#### Page excerpt:
_ _ _

My Grandmother eventually left the hospital, but not for home. She was sent to palliative care. She was diagnosed with pancreatic cancer and things were moving faster than the doctors thought. I lost my Grandmother (my last Grandparent) at the beginning of December. But, as I look back I don’t dwell on all those draining, stressful days spent by her bed. I dwell on the life lessons she taught me; to live and enjoy my life while I can. I still suck at saving money, but my Grandmother has left me some money in her will. It’s my Grandmother that inspired me to finally suck it up, get myself out of debt and finally do what I’ve been dreaming of doing for years. Thanks to her I now have a solid focus and direction.
It’s funny how you can change your destiny with the right motivation. For me it took a life-changing event to “see the light”. I evaluate everything I buy, and if I falter and find myself having buyer’s remorse the next day, I return it. I’m trying really hard to shrink my bills. I opted for the basic cable pkg (which really sucks some days). I save my recycling and take it to the depot to get the levy back. I’m trying hard to take lunches to work (I’m really bad at this. I take a lunch like 2/5 days and sometimes I just skip eating it all together), but I find myself walking to Quizno’s more than I should. Saving money is hard when you’re not a saver to begin with. As for my debt, I pay a little off with every pay. I save extra money I get from GST credits, recycling etc without using any of it for bills. I’ve even had to go as far as opening a savings acct at a bank that’s totally annoying to discourage myself from taking money out (It has like $4 in it right now).
I’m not a 20-something traveler; I’m a 30-something traveler. My style has evolved; I have more focus and direction. It’s taken me a lot longer to wake-up, but I’m awake now. It’s not all sunshine and rainbows yet. It’s still a struggle. On bad days I remember trips to China, Cuba, Scotland or my-5 day adventure to London and Paris. On good days I look forward to the new adventures I’ll be having and the start of my RTW trip in August. I still get a little jealous of the 20-something travelers, but I wouldn’t change my life experiences for anything. I’m a late traveler bloomer and I’m okay with that.

_ _ _

#### Given information:
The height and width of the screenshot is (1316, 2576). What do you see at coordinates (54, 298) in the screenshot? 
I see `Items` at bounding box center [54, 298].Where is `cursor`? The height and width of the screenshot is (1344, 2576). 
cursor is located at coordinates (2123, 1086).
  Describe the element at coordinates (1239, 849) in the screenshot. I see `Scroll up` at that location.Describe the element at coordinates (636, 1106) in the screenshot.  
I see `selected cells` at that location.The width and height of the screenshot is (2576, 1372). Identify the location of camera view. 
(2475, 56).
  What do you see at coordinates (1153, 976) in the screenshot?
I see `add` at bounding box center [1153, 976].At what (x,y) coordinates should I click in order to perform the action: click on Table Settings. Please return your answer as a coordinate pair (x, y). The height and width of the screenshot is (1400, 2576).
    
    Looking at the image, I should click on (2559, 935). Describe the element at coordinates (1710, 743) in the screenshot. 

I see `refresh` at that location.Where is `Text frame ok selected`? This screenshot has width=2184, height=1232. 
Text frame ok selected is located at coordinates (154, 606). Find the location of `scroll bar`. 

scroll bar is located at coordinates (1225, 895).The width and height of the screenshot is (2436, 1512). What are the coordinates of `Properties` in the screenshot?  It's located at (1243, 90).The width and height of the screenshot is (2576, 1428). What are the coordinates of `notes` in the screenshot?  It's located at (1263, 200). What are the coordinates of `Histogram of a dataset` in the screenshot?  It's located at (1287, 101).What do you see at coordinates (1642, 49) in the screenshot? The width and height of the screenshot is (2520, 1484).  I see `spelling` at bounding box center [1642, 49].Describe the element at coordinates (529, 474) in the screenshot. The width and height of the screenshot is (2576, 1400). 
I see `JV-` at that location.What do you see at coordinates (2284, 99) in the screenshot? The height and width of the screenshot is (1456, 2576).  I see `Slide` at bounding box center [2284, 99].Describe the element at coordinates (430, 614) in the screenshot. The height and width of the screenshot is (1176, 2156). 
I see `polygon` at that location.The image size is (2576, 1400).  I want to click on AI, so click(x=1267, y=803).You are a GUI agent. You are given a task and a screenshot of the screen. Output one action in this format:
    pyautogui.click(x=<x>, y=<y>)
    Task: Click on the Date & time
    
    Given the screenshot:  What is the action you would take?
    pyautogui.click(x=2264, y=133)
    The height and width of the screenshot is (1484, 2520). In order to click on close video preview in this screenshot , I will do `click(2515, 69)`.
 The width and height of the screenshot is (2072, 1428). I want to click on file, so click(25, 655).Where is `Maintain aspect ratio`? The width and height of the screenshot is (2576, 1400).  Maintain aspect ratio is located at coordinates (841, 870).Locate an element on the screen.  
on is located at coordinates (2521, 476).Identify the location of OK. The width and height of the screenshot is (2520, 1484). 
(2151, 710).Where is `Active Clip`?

_ _ _

#### Required work:
1. Answer from the blog excerpt above:
(a) What illness was the writer's grandmother diagnosed with?
(b) Which cable package did the writer choose?
(c) In what month does the writer's RTW trip start?
2. Translate this sentence from the blog excerpt above into Spanish: "It’s funny how you can change your destiny with the right motivation."
3. For each statement, say whether it agrees with the blog excerpt above. Answer yes or no and quote the words from the excerpt that decide it.
(a) The writer takes a lunch to work on most days.
(b) The writer's grandmother left the writer money in her will.
(c) The writer lost the grandmother at the end of December.

#### Exercise solutions:
1.
(a) Pancreatic cancer.
(b) The basic cable package.
(c) August.

2. Es curioso cómo puedes cambiar tu destino con la motivación adecuada.

3.
(a) No: "I take a lunch like 2/5 days"
(b) Yes: "my Grandmother has left me some money in her will"
(c) No: "at the beginning of December"